Cardenal and colleagues in Spain compared the activity of an q3-week gemcitabine/cisplatin regimen with standard etoposide/cisplatin in the treatment of 135 patients with advanced NSCLC.[30] Regimens of either cis-platin 100 mg/m² on day 1 plus gemcitabine 1,250 mg/m² on days 1 and 8 or cisplatin 100 mg/m² on day 1 plus etoposide 100 mg/m² on days 1, 2, and 3 were administered on an q21-day schedule. The overall response rate for gemcitabine/cisplatin was statistically superior to that for etoposide/cisplatin (40.6% vs 21.9%; P = .02). In addition, time-to-disease progression was significantly greater with gemcitabine/cisplatin (6.9 months vs 4.3 months; P = .01).

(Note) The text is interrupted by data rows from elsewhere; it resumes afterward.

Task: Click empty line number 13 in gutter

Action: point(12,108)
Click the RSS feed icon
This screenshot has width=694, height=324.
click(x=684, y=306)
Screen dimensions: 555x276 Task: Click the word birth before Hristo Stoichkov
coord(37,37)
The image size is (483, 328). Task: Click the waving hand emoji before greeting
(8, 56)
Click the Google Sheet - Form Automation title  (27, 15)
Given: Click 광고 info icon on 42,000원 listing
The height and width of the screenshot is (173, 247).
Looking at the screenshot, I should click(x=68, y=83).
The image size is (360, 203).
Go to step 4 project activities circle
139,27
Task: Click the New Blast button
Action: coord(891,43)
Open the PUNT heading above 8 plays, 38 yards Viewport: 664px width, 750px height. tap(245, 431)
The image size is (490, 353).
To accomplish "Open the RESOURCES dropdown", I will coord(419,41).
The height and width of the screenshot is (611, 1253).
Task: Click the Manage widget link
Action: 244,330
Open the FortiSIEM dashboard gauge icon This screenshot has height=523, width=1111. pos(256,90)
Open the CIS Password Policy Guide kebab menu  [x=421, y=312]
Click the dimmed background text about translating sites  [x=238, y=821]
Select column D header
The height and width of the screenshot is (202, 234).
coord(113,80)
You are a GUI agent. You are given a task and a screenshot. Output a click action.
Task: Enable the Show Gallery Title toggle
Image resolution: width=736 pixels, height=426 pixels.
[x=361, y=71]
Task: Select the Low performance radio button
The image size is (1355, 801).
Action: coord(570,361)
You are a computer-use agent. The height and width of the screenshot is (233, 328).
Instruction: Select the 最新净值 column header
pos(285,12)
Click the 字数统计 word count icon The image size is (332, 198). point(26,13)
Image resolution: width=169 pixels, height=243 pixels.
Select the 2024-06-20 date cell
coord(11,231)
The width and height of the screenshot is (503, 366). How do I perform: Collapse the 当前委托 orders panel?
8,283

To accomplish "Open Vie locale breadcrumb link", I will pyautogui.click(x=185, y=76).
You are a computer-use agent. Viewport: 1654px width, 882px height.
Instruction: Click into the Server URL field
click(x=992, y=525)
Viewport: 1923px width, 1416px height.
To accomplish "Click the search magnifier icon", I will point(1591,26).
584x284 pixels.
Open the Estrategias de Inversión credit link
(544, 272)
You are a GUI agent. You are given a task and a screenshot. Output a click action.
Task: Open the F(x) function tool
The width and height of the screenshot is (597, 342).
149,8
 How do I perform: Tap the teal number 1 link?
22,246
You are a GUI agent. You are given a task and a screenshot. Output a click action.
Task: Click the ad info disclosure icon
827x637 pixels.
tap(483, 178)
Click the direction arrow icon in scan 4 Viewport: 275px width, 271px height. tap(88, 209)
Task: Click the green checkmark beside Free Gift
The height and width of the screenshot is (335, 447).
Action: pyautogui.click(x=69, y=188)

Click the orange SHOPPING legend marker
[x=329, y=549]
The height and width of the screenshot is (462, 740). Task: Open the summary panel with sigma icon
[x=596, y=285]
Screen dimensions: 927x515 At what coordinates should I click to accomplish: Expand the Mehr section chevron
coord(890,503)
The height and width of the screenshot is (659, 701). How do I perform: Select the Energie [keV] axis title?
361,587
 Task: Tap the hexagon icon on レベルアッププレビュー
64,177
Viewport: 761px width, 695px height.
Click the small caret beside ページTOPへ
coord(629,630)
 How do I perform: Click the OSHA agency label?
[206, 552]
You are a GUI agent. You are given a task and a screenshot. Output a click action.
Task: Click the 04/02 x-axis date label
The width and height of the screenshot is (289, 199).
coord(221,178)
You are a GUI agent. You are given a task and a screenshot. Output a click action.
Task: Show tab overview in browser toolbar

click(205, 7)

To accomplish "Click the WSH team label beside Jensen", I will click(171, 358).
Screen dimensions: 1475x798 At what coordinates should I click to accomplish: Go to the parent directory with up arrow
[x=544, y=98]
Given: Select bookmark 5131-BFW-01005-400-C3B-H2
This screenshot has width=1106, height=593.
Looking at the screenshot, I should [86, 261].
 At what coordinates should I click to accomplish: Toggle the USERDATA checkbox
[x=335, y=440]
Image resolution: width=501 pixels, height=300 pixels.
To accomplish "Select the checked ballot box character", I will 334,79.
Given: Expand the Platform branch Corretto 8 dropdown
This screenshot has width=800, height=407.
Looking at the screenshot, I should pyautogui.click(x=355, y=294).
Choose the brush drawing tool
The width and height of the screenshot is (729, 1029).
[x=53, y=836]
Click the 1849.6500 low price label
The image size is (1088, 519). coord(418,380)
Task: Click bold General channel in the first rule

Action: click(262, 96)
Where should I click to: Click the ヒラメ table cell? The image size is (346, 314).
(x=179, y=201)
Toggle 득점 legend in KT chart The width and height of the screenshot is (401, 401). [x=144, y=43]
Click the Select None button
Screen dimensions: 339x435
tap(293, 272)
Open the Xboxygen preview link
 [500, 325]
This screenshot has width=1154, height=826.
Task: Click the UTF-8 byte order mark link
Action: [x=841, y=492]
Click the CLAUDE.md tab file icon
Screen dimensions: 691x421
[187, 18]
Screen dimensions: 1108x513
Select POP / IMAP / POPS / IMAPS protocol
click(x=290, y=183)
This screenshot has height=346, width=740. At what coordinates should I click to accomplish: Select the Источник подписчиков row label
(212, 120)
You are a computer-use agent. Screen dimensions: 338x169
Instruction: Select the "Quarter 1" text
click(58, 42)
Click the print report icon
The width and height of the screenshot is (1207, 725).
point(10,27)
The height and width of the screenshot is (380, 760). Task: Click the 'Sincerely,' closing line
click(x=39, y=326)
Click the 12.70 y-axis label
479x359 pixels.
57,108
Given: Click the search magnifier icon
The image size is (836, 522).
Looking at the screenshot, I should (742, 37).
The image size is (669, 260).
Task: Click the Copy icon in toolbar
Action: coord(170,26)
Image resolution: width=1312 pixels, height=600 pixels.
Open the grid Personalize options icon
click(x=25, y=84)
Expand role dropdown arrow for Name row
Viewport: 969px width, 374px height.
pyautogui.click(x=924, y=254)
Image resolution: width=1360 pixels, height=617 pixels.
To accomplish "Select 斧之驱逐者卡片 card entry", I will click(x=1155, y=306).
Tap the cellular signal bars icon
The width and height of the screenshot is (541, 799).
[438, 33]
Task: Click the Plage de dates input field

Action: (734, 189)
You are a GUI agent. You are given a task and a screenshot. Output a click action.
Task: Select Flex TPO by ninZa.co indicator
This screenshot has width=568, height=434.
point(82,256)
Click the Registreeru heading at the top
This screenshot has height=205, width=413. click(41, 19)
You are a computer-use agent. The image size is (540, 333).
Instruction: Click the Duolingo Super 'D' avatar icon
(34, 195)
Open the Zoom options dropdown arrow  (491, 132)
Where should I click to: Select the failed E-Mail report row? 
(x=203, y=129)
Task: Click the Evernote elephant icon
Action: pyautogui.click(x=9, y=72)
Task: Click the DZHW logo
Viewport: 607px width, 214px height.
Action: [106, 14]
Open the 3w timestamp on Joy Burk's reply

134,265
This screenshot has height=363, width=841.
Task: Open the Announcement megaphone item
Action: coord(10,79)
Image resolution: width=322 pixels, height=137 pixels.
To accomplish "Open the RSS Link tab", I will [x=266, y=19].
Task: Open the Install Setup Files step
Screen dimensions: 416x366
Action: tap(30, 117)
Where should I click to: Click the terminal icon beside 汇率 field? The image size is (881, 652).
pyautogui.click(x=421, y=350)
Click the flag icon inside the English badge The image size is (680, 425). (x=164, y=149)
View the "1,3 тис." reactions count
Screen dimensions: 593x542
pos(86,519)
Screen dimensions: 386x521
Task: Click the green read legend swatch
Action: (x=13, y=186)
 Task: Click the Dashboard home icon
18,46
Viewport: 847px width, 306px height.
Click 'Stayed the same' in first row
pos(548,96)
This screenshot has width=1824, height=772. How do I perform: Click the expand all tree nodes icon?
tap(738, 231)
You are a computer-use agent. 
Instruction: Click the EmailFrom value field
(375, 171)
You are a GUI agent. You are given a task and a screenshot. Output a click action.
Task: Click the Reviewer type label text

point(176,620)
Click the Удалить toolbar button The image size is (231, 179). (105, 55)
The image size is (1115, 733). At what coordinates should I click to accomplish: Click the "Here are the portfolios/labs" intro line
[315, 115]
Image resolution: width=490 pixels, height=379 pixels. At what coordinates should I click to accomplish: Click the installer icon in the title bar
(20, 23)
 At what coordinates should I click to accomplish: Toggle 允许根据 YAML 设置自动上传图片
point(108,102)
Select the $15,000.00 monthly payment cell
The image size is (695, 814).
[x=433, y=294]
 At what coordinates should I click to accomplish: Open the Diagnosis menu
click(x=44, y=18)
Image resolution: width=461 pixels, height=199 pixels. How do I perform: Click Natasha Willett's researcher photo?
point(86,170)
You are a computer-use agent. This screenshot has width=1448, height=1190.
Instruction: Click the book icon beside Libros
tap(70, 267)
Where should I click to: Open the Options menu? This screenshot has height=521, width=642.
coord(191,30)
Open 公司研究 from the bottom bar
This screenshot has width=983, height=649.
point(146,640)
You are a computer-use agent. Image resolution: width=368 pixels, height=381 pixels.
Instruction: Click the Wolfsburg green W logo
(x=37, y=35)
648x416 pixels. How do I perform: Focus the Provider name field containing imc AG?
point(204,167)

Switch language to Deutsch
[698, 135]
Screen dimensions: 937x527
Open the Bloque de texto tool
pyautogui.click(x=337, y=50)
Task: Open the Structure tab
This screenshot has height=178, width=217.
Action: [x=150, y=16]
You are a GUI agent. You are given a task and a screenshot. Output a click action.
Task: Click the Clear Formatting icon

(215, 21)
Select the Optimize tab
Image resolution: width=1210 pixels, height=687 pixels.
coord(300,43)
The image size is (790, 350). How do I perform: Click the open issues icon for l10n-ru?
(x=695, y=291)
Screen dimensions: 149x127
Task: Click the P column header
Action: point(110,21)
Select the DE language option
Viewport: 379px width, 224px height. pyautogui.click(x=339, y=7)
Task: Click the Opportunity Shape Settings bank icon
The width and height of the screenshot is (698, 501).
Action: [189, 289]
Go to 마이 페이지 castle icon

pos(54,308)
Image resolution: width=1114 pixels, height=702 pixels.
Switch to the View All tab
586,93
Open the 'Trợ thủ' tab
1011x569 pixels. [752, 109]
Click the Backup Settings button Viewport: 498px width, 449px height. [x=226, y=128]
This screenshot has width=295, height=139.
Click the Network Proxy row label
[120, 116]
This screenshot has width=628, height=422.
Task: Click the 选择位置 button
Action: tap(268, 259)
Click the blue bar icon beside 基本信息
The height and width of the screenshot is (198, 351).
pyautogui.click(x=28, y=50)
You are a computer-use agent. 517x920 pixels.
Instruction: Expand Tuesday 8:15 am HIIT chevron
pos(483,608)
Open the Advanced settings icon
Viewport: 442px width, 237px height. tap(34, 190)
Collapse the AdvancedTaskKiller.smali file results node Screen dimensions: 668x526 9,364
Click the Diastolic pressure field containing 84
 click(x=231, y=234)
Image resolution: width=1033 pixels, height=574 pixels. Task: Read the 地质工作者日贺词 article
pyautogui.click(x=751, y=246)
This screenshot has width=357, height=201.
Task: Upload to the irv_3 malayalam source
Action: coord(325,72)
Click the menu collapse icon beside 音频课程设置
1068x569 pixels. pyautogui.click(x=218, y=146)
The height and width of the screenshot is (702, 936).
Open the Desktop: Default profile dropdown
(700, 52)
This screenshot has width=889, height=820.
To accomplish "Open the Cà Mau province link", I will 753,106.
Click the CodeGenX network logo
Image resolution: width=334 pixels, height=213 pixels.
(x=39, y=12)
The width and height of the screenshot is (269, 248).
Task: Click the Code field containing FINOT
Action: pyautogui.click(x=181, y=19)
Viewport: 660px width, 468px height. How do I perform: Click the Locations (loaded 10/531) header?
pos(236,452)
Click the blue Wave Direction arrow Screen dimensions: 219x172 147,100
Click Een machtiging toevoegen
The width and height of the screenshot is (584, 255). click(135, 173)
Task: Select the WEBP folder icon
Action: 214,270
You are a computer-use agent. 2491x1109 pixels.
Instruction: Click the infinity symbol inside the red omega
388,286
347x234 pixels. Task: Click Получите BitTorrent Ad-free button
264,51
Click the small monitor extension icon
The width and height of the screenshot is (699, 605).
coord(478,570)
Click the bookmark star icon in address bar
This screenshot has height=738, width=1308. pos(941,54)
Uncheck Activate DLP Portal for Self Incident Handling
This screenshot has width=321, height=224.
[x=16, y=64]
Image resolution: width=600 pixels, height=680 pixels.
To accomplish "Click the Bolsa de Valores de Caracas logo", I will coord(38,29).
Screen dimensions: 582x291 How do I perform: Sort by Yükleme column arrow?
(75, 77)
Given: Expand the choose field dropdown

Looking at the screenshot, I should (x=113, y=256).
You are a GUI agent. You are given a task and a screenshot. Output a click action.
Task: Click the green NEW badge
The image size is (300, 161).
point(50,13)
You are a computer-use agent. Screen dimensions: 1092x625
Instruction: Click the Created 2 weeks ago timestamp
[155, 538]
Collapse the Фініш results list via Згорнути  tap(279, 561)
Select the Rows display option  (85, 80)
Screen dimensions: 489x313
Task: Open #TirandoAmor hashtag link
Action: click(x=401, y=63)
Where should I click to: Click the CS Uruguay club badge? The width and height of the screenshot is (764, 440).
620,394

Median survival time was 8.7 months with gemcitabine/cisplatin and 7.2 months with etoposide/cisplatin (P = .18).

This trial supports the current widespread use of the better-tolerated 21-day schedule of gemcitabine/cisplatin, which again demonstrated an improved response rate and time-to-disease progression vs standard cisplatin/etoposide therapy.

The Italian Lung Cancer Project investigators tested the 4-week gemcita-bine/cisplatin regimen against the three-drug combination of mitomycin(Drug information on mitomycin) (Mutamycin)/ifosfamide (Ifex)/cisplatin.[31]

In this study, 307 patients with stage IIIB/IV NSCLC were randomly assigned to an q28-day treatment with either gemcitabine 1,000 mg/m² on days 1, 8, and 15 plus cisplatin 100 mg/m² on day 2 or mitomycin 6 mg/m²/ ifosfamide(Drug information on ifosfamide) 3,000 mg/m² /mesna on day 1 plus cisplatin 100 mg/m² on day 2.

Although there was no statistically significant difference in overall median survival (8.6 vs 9.6 months, P = .877), median time to progression (5.0 vs 4.8 months) or median time-to-treatment failure (4.0 vs 3.7 months), an improved response rate was observed in the gemcitabine/cisplatin arm (P = .029). This confirms the substantial activity of gemcitabine/cisplatin in patients with metastatic or poor prognosis stage IIIB disease. Toxicity was comparable in the two arms.

Figure 1 illustrates the 1-year survival advantages of gemcitabine/cisplatin (21- and 28-day schedules) relative to cisplatin/etoposide or cisplatin alone. This benefit was associated with equivalent or improved quality-of-life parameters for the gemcitabine-based therapy compared with the other regimens. The gemcitabine/cisplatin regimen also had a tolerable safety profile. The predominant toxicity was acute myelosuppression, generally marked by a short nadir and little clinical impact. Rates of febrile neutropenia and bleeding requiring transfusion were low, and hematologic toxicities generally resolved quickly.

 Although thrombocytopenia was a frequent cause for dose reductions, full recovery generally occurred within the cycle period. This was true on both the 21-day and 28-day schedules. Other toxicities—including alopecia, sensory neuropathy, and diarrhea—were mild and transient. Overall, the gemcitabine/cisplatin regimen fared well in phase III comparisons, and was deemed to warrant further consideration in the treatment of advanced NSCLC.